* WORK TASK: Go through the material and copy each line in which the word "give" shows up.

* SUPPLIED INFORMATION:
————

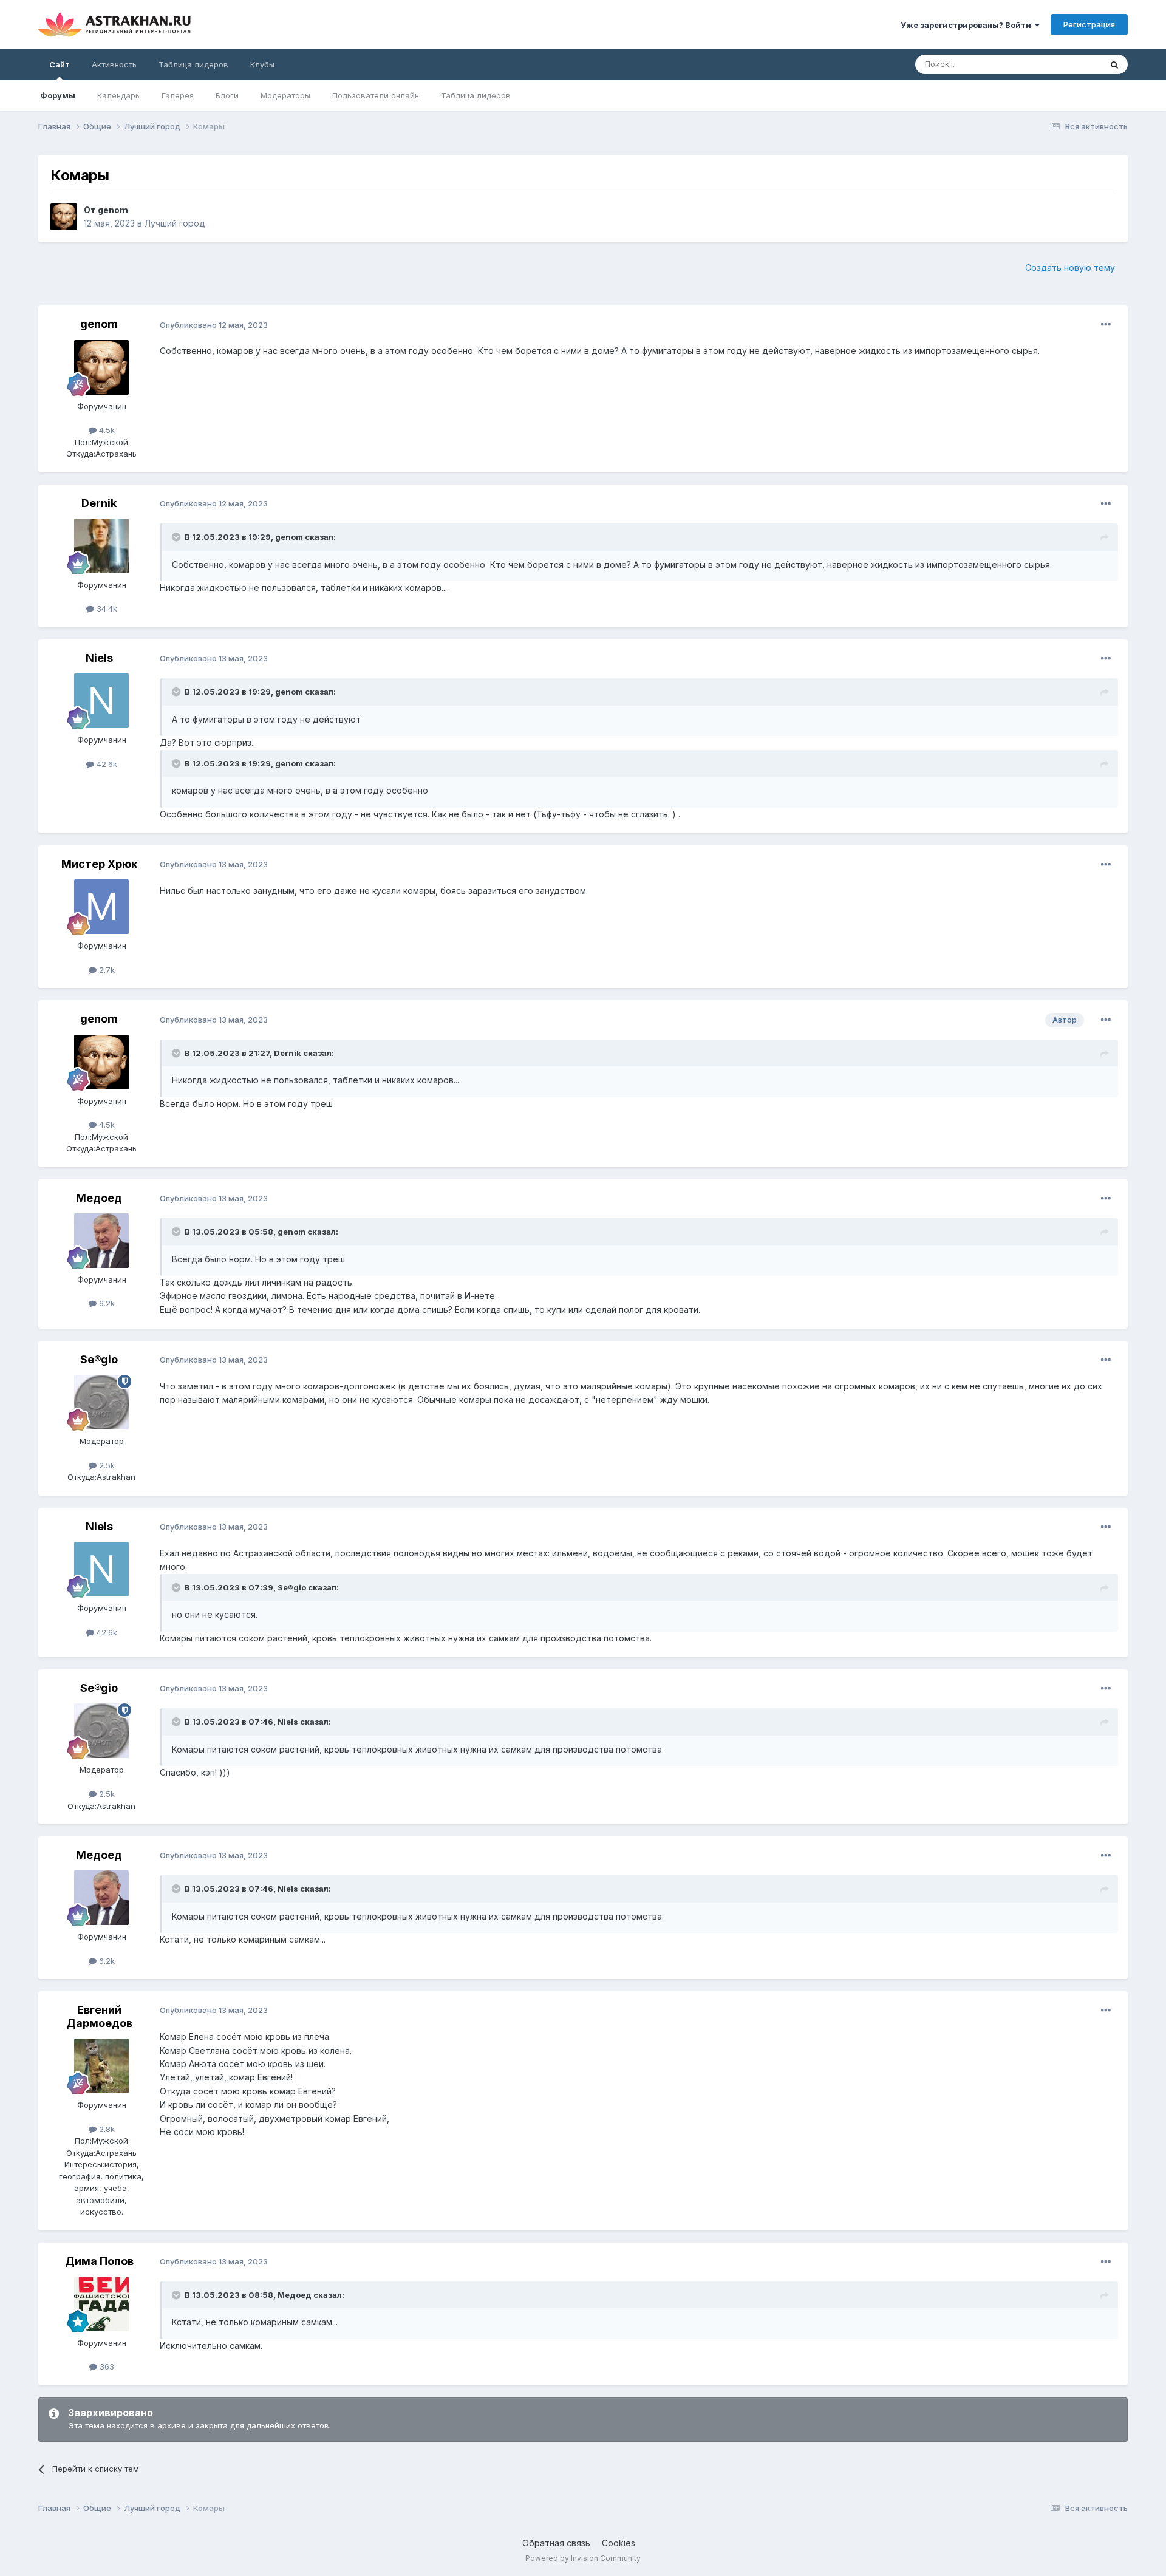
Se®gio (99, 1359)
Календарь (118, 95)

————

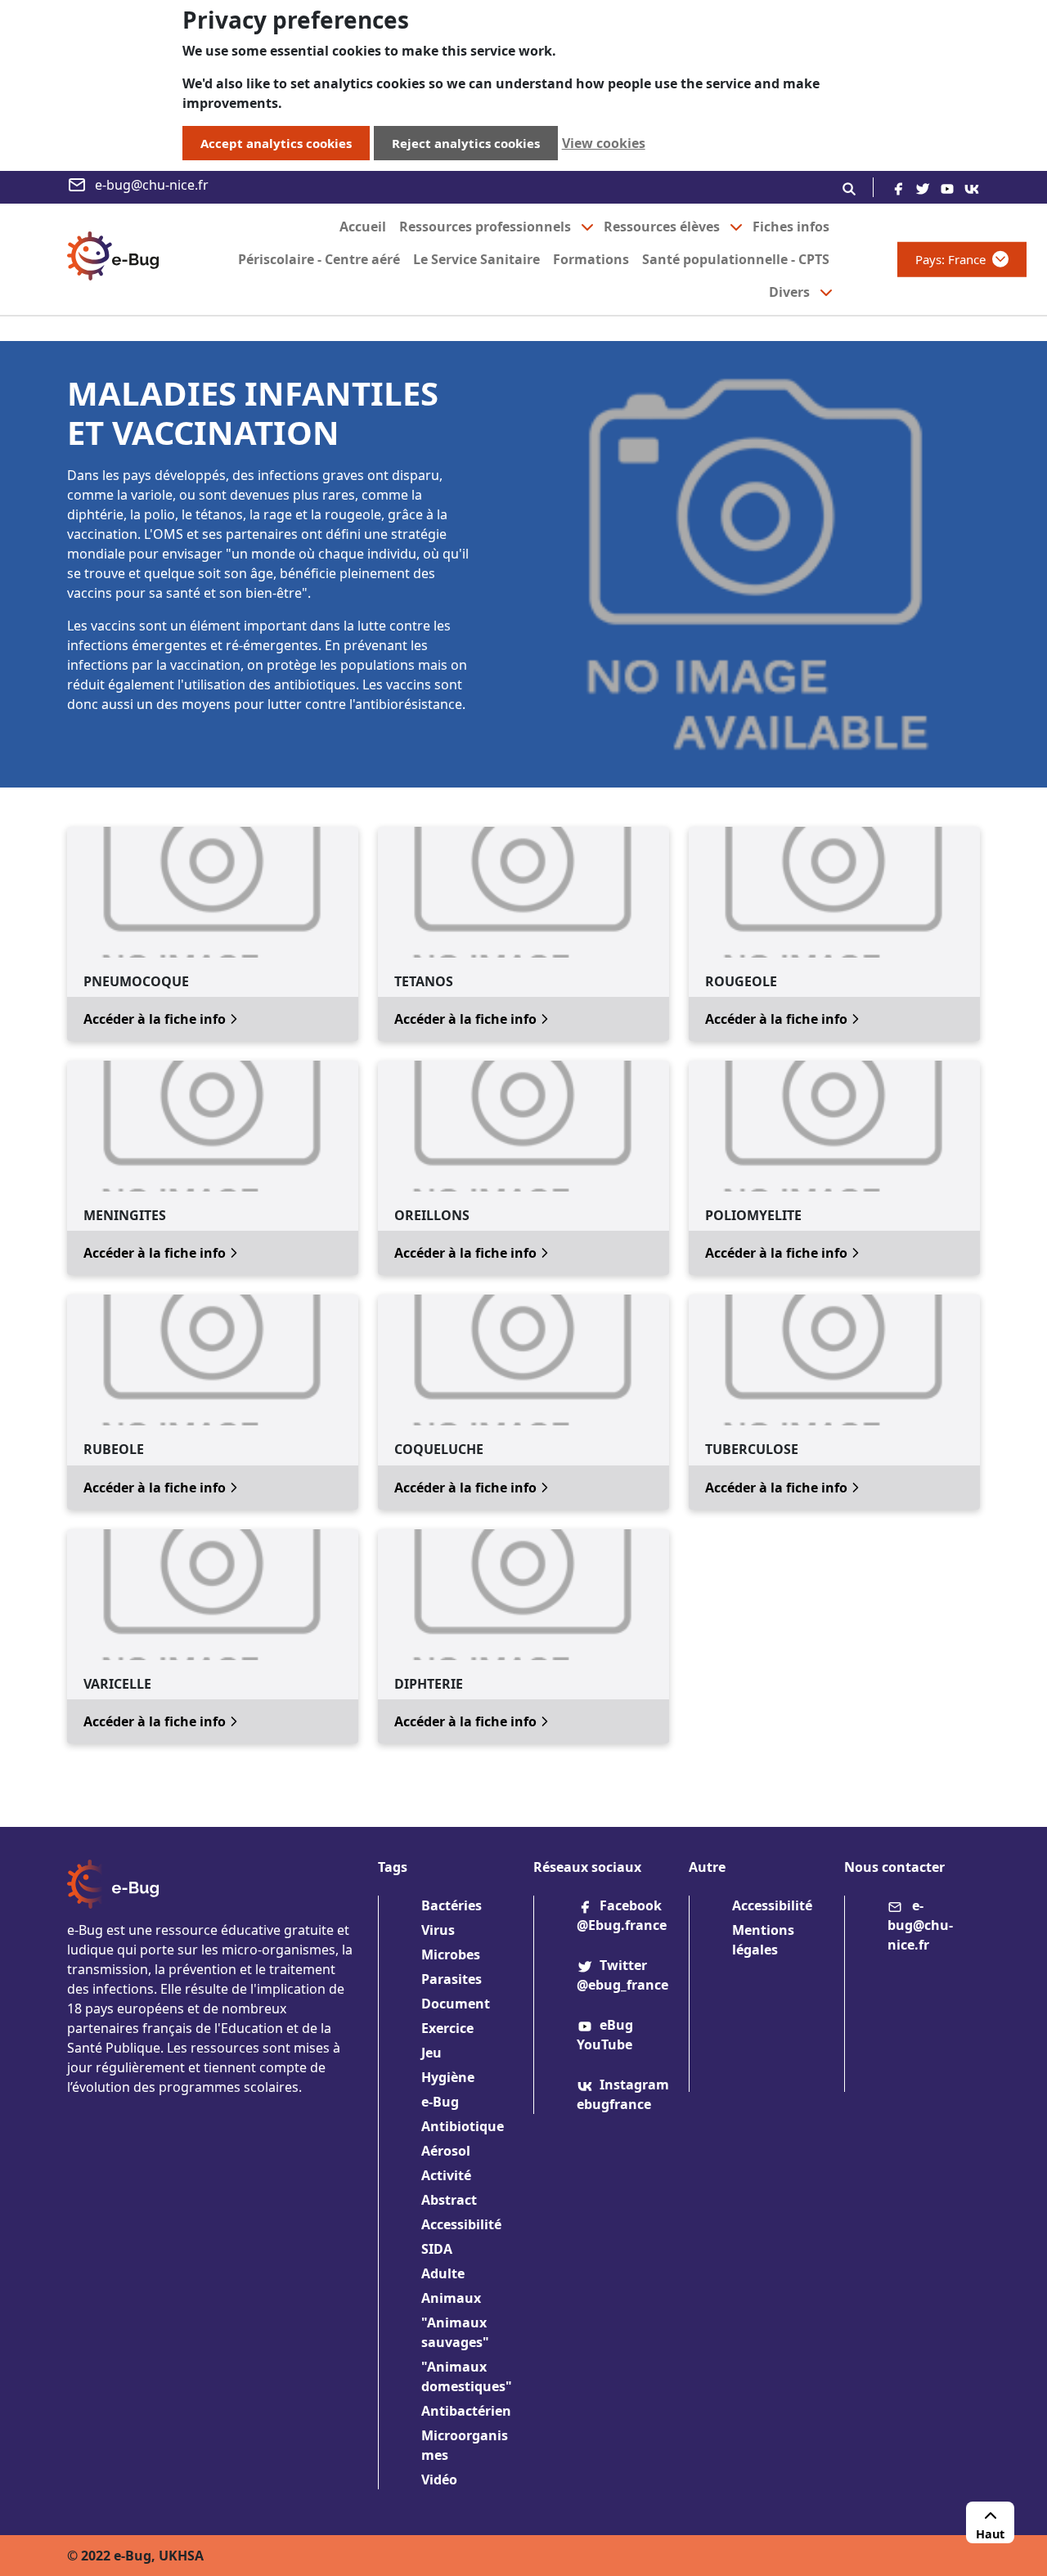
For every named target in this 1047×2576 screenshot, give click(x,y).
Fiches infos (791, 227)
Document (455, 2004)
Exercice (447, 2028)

————

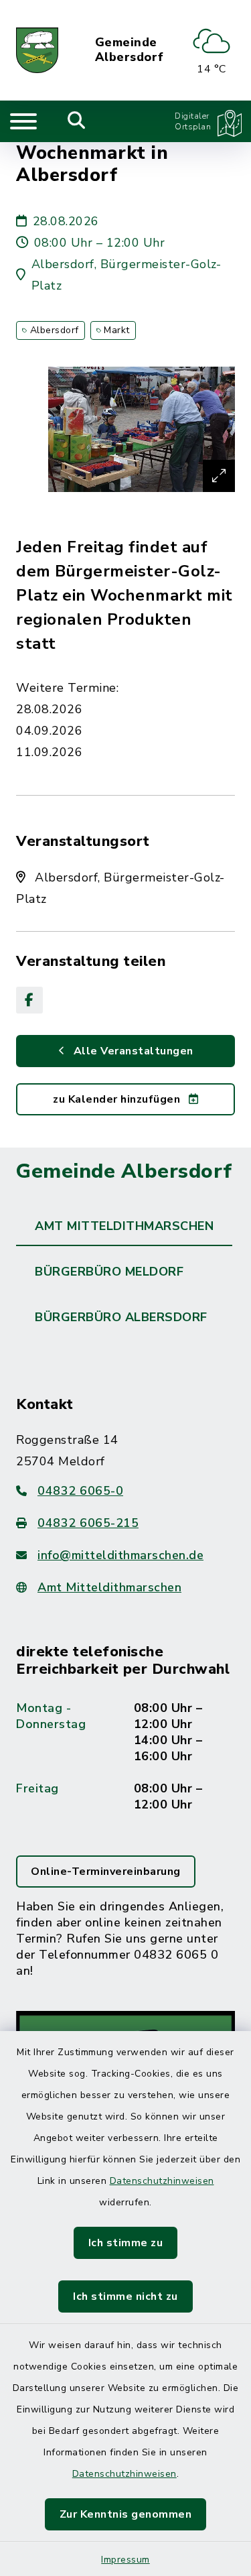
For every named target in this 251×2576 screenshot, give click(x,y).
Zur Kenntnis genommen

————

* EXERCISE OUTPUT:
For every named target in this 1047×2576 screenshot, give click(x,y).
For every named target in this 251×2576 screenshot, give click(x,y).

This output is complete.